In the case of integrated circuits, malicious functionality can, of course, be placed directly into the RTL or the algorithmic description of the chip. Learning from Sect. 4.1 above, we need to also consider the synthesis tools that translate the hardware descriptions from languages that are humanly understandable and down to gate-level descriptions. The important observation in this case is, however, that all of the synthesis tools are themselves pieces of software. They are therefore subject to the same considerations made at the end of the previous section. Knowing that as few as 1,341 extra gates on a chip can leave an entire system wide open, it is easy to see that any tool involved in the making of a chip can easily insert serious malicious functionality into it. Such functionality could even be inserted by the production line that produces the final chip from the gate-level descriptions [1, 3, 6]. We are therefore forced to make similar conclusions for hardware as we did for software:
The absence of malicious elements from the source code of a hardware product does not prove that such elements do not exist in the chip.
If a vendor wants to install malicious code in a chip, it is not necessary for the development team to be aware of this. The malicious functionality can be installed in the synthesis tools that the developers use.
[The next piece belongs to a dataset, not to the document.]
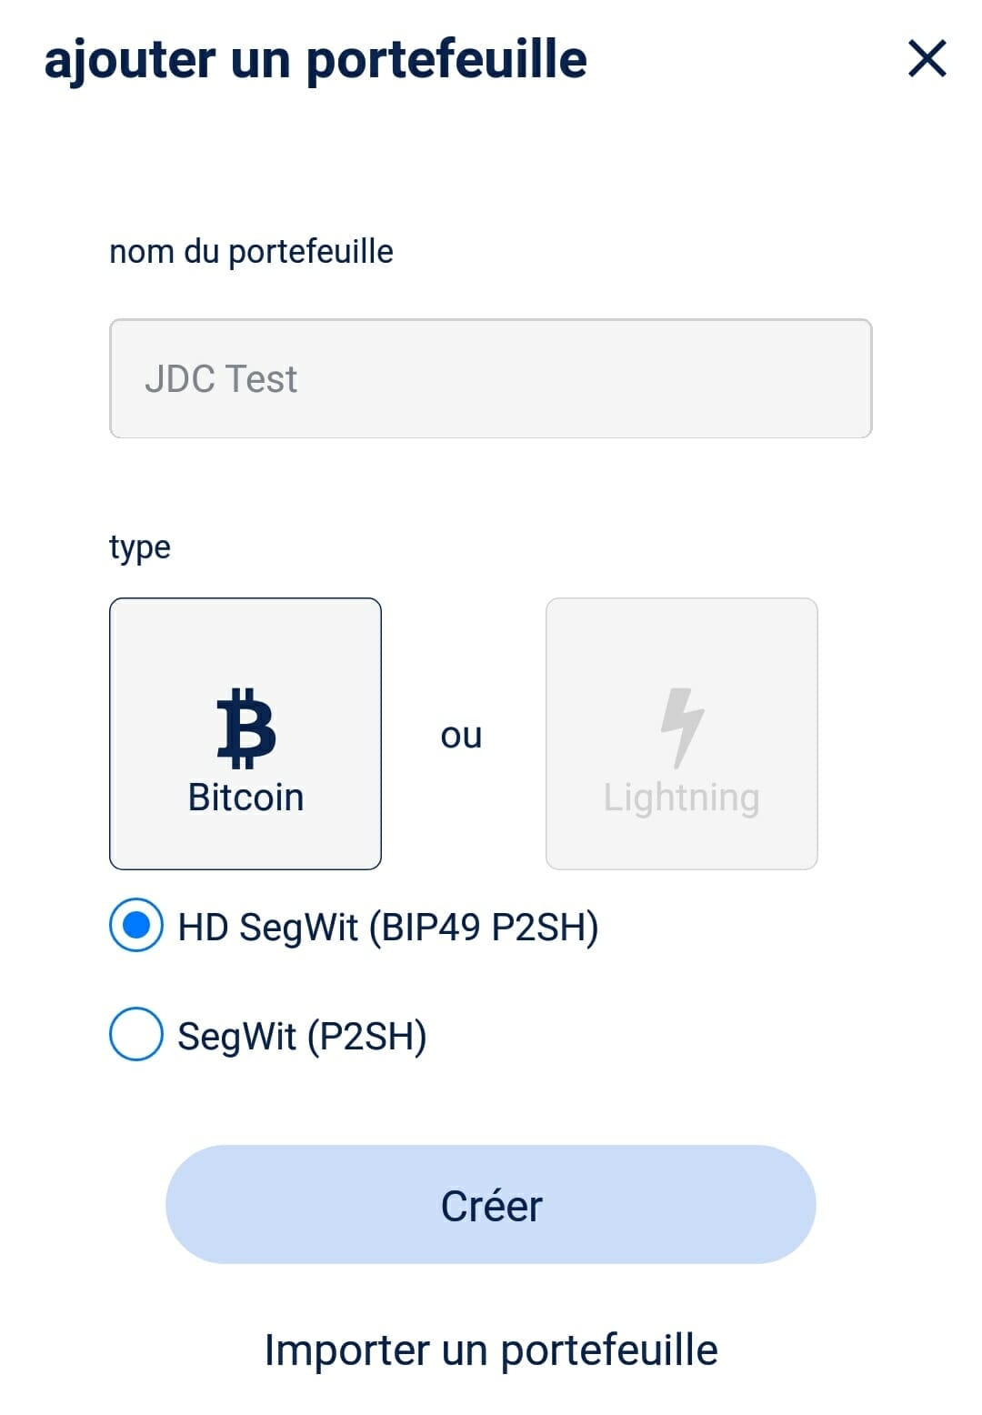Click the ajouter un portefeuille heading
982x1415 pixels.
click(316, 60)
4.3 Security Updates and Maintenance
An electronic device consists of two parts: one is the hardware that the customer can touch and feel and the other is the software that guides the device to behave as intended.Footnote 2 Whereas the hardware of a device can be considered fixed at the time of purchase, the software of the device is generally updated and changed several times during the lifetime of the device.
The reasons for updating the software running on network equipment can be the following:
There could be a bug in the device that needs to be fixed.
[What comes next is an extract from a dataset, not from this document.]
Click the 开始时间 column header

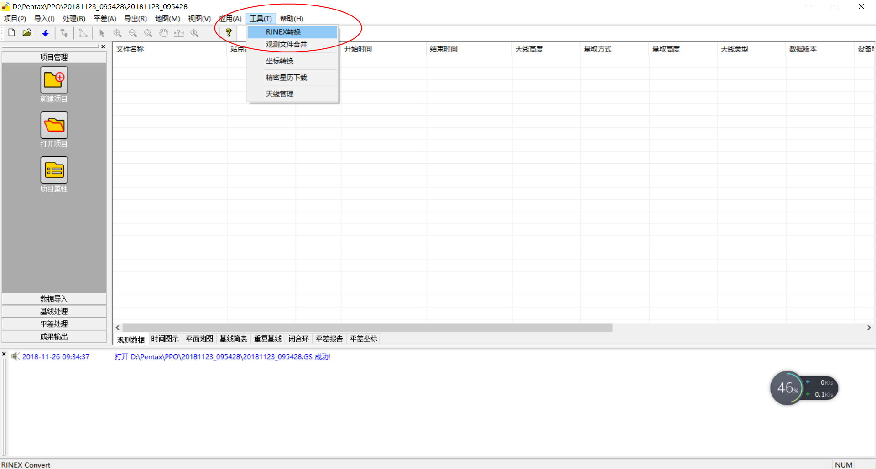click(358, 49)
New and optimized code could have been developed that increases the performance of the device.
New functionality that was defined after the purchase of the device, for example, new protocol standards, needs to be supported.
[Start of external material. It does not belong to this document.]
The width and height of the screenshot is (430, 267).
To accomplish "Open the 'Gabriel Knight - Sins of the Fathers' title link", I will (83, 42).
New security threats have emerged, creating the need for new protection mechanisms in the equipment.
In particular, points 3 and 4 in the above list make software updates inevitable. The requirement that equipment support new protocols that will be defined after the time of purchase will prevail for the foreseeable future. Furthermore, the security threats that the equipment must handle will continuously take on new forms.
Software updates come in different sizes, depending on what part of the software is updated. Device driver updates will have different implications than an update of the operating system of the entire device. For our discussion, we do not need to analyse these differences in more depth. It suffices to observe that changes to the operating system and the device drivers will be required from time to time.
Obviously, since software updates are made in software, they inherit the same conclusions as those we drew in Sect. 4.1. In addition to these conclusions, we can draw another one from the discussion in this section:
Malicious elements in the software code on a device can be introduced through software updates at any time in the life cycle of the device.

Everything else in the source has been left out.